■ **Task details**:
Write the next part of the film highlights text, picking up right after its last sentence and ignoring the listing.

■ **Source extract**:

####

The always popular Jim Jarmusch (Paterson, Only Lovers Left Alive) has an all-star cast for his latest droll comedy. Bill Murray, Adam Driver and Chloë Sevigny play small-town cops battling zombies played by Danny Glover, Selena Gomez and Iggy Pop.

AUSTRALIAN FEATURE FILM HIGHLIGHTS

Danger Close: The Battle of Long Tan
Director Kriv Stenders (Red Dog, Australia Day) takes on a famous battle during the Vietnam War when just over 100 Australian and New Zealand troops held off an enemy force of more than 2000. Based on the experience of real life soldiers, it stars Travis Fimmel, Luke Bracey, Alexander England, Richard Roxburgh and Anthony Hayes.

####

Records excerpted from a collection:
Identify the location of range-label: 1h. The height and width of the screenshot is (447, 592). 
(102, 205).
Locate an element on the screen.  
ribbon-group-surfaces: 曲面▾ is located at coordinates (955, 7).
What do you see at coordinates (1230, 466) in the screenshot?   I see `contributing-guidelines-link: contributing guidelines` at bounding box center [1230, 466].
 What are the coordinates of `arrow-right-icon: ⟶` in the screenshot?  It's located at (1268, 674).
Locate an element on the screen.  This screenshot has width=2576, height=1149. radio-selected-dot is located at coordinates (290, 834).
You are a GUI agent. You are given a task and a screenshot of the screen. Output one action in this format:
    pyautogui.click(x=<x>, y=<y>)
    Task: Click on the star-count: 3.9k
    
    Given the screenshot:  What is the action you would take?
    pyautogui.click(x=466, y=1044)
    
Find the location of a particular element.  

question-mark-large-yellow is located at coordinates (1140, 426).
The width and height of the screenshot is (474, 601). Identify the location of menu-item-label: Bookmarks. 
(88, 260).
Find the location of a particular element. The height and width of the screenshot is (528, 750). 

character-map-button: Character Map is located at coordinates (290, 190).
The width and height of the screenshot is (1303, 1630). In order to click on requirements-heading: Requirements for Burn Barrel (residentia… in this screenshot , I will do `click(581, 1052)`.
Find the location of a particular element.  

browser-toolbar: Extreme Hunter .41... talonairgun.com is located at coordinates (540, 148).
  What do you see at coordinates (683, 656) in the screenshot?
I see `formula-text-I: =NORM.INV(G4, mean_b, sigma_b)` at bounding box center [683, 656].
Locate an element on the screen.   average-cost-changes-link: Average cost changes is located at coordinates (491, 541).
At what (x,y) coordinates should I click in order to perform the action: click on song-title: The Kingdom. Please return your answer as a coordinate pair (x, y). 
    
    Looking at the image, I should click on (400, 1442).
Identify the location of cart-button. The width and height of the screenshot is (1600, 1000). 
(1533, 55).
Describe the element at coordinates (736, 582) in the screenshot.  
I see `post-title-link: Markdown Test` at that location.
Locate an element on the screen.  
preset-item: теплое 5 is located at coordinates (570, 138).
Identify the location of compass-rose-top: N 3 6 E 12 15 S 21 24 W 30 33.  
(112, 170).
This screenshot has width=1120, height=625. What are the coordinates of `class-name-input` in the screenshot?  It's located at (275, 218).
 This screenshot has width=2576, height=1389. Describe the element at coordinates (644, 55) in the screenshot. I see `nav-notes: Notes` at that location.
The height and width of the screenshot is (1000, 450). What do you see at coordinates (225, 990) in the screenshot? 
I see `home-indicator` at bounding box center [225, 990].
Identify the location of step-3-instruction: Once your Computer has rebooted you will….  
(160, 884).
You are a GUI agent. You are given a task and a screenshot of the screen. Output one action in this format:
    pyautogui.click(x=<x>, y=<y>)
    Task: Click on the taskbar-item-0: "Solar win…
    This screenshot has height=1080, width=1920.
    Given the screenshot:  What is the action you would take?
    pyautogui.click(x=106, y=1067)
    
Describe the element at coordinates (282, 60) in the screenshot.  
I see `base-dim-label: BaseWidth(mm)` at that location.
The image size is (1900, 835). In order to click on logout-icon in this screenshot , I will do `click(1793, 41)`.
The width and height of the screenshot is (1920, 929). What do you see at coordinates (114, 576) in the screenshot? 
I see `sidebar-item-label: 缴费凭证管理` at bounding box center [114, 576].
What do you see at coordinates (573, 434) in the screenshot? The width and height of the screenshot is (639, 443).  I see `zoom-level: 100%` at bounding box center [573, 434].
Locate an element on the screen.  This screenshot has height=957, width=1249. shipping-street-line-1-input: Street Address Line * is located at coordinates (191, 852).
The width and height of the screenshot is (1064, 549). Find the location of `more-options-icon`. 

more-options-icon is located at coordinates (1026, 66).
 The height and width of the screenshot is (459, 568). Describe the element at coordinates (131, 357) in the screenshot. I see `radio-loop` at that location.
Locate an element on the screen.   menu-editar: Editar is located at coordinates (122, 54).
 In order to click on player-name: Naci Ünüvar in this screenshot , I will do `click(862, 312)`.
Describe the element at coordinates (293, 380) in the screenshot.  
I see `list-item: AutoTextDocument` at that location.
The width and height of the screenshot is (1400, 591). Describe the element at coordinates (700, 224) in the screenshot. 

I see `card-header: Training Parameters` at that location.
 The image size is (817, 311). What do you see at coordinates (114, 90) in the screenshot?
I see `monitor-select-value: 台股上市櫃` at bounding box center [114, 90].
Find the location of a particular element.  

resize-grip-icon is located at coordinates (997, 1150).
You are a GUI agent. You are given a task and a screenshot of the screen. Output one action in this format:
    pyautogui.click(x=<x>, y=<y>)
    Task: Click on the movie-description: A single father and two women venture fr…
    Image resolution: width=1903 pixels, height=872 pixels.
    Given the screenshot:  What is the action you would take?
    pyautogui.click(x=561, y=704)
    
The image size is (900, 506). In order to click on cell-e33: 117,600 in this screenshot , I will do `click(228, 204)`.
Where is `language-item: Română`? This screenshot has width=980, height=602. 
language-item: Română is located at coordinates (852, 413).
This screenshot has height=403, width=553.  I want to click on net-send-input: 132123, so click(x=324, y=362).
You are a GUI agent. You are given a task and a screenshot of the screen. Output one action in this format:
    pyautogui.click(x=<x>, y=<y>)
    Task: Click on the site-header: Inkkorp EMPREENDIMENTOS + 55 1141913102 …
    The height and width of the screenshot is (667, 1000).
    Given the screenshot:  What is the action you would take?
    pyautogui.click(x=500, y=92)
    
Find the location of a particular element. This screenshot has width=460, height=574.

####

■ **Expected output**:
Hearts and Bones

Director Ben Lawrence, who won the festival's Australian documentary competition with Ghosthunter last year, has the world premiere of the drama Hearts and Bones in the main competition this year. Hugo Weaving plays a war photographer whose bond with a South Sudanese refugee, played by newcomer Andrew Luri, is threatened by a shock discovery.

Judy & Punch

Actor turned director Mirrah Foulkes, part of Sydney's famous Blue-Tongue Films collective, calls her debut feature film an "epic female-driven vengeance story" but it is also a one-of-a-kind black comedy. Mia Wasikowska and Damon Herriman play 17th century puppeteers in a town where anarchy reigns until she decides to seek revenge of those who have wronged her.

DOCUMENTARY HIGHLIGHTS

In My Blood It Runs

Mystify: Michael Hutchence

Richard Lowenstein (Dogs In Space, He Died With A Felafel In His Hand) looks at the great INXS frontman in a film that features home videos and rarely seen footage. Tickets for a special presentation at the State Theatre have been selling quickly.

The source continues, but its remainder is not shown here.